I place more emphasis on the revenue per share at this point since earnings can be unreliable over short periods of time. Since the acquisition in May 2012, the trailing-12-months revenue per share calculation has increased by a total of 28%. This is promising although the US economy has also been improving simultaneously. If SigmaTron can continue to leverage the Spitfire acquisition for ongoing accelerated sales and earnings growth, this will no doubt increase investor attention to this small company.
Whether the growth was merely a bump linked to general economic conditions or if it will be a sustainable trend attributable in part to the SigmaTron acquisition remains to be seen.
I have put the revenue per share and basic earnings per share (TTM) of two competitors - Celestica (NYSE:CLS) and Flextronics International (NASDAQ:FLEX). The EPS chart of Flextronics is slightly truncated since EPS going from negative to positive skews the percent change.
Balancing Potential with Risk
So what is the perceived upside and risk to owning SigmaTron?
The upside to SigmaTron can be potentially great as they are small and have a wide reach with diverse offerings. The acquisition of Spitfire is logical and fits well with their mission. Hopefully they can see sustained growth from this and consider other acquisitions in time.
Another upside is related to its size - few analysts are covering this company. Investing in companies with little coverage carries volatility risk as a few big trades can drive the stock up or down. But investors who know the industry and see the potential before the masses can also put that 'risk premium' in their pocket. If the firm can expand and gain exposure - this can lead to an increase in valuation or a higher share price for the same fundamentals.

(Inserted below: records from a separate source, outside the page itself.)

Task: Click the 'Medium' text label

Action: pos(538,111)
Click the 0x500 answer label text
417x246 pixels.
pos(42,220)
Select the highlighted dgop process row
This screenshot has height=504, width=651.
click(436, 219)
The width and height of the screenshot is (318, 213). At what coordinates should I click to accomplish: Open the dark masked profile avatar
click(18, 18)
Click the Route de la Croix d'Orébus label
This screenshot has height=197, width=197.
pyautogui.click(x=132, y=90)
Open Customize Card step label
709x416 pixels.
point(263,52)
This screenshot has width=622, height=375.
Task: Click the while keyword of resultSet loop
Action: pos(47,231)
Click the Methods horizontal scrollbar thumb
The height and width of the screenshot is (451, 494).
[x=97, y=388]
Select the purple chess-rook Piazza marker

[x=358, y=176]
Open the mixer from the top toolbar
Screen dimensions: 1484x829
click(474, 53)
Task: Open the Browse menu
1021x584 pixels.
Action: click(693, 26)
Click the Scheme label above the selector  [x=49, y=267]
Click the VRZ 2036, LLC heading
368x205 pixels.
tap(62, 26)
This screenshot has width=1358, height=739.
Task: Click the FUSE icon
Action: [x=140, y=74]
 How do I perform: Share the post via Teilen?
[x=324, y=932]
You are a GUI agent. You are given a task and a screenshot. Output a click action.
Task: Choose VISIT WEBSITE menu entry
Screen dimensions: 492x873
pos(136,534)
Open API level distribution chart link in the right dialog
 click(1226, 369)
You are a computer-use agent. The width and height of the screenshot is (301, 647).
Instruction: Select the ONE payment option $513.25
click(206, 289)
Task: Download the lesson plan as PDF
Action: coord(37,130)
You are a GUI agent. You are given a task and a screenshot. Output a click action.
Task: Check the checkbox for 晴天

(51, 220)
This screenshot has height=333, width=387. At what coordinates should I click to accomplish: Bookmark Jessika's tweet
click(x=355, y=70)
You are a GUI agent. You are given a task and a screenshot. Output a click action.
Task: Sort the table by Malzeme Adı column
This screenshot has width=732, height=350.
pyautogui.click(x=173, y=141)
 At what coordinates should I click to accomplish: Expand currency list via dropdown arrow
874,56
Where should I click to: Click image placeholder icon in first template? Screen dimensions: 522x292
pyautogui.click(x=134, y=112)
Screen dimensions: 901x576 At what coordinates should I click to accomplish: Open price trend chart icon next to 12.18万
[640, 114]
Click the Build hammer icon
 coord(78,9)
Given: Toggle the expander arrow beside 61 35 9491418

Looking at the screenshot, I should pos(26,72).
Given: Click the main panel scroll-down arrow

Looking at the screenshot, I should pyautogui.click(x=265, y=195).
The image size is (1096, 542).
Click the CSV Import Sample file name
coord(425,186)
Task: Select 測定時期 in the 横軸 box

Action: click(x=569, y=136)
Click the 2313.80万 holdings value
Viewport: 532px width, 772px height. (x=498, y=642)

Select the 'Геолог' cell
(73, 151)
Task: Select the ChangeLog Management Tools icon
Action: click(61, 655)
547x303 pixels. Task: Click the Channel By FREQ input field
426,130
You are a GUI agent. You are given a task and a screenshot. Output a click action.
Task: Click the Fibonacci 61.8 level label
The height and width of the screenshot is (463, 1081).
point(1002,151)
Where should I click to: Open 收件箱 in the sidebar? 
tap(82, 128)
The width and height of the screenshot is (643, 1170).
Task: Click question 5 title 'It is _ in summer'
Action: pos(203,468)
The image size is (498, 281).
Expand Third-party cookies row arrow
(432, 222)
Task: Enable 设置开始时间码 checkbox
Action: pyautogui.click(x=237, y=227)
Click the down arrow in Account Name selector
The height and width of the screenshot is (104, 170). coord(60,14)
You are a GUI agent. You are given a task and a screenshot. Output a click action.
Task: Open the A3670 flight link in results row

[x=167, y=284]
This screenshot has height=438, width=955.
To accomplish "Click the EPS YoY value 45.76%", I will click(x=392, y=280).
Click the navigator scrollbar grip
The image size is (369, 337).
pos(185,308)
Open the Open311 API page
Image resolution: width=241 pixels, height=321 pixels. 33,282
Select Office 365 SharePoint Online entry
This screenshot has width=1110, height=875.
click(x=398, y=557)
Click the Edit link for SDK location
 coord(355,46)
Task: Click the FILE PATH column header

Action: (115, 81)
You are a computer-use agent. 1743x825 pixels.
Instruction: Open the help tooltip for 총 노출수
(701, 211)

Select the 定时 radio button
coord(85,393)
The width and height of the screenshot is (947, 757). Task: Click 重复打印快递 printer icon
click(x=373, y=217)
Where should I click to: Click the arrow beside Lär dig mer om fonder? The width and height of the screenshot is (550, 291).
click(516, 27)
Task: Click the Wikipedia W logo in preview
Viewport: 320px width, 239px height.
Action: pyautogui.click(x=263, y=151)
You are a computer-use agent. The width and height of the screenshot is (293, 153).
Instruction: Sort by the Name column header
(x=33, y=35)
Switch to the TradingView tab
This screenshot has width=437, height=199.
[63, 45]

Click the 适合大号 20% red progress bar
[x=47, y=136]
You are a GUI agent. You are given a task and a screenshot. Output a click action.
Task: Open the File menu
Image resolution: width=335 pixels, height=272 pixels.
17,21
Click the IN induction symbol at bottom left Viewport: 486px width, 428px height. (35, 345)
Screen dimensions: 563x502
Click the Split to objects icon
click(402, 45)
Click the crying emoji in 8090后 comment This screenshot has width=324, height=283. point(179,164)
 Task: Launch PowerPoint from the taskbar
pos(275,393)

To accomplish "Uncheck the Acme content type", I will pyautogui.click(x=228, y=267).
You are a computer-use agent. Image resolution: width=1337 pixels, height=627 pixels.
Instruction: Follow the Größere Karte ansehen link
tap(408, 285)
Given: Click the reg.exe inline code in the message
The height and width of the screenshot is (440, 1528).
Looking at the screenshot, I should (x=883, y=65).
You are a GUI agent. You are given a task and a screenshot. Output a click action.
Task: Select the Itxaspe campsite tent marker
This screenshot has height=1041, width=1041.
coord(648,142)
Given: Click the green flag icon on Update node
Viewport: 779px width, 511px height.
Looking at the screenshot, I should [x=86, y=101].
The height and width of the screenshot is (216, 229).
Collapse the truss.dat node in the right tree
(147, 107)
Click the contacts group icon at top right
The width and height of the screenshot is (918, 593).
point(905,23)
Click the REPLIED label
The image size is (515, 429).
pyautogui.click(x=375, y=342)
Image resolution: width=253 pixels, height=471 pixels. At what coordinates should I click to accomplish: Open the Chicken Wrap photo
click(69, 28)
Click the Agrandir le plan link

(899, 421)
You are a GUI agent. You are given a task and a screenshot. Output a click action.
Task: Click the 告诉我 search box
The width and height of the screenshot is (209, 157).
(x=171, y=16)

While sales growth is the long-term growth driver of growth with SigmaTron, earnings growth could see substantial improvement with some cost reduction. You will note that both gross and net profits have declined over the past years. Even a small 'tightening of the belt' could boost earnings rapidly.
The downside is that the company is small and they need to balance productivity and bottom-line revenue and earnings growth while keeping customer service and flexibility at the forefront. These two sometimes run counter to each other - profit and service. Other risks relate to the concentration of customers. For instance, in the year ended April 30, 2013, two customers accounted for 26.8% and 9.6% of net sales. It would be better if they had multiple large and on-going contracts.
The Bottom Line
SigmaTron has decent revenue growth and rapid earnings growth could follow by improving margins slightly. Margins may improve through the use of their information management system which monitors inventory, forecasts demand and keeps an eye on defects. This will keep productivity high so there is neither material shortage nor inventory overstock.
I feel that SigmaTron is well positioned but much depends on their ability to land a couple whales. This is a small and largely undiscovered stock worth putting on the radar. While it is no global growth monster yet - with the right set of circumstances it could be in a few years.
Disclosure: I have no positions in any stocks mentioned, and no plans to initiate any positions within the next 72 hours. I wrote this article myself, and it expresses my own opinions. I am not receiving compensation for it (other than from Seeking Alpha). I have no business relationship with any company whose stock is mentioned in this article.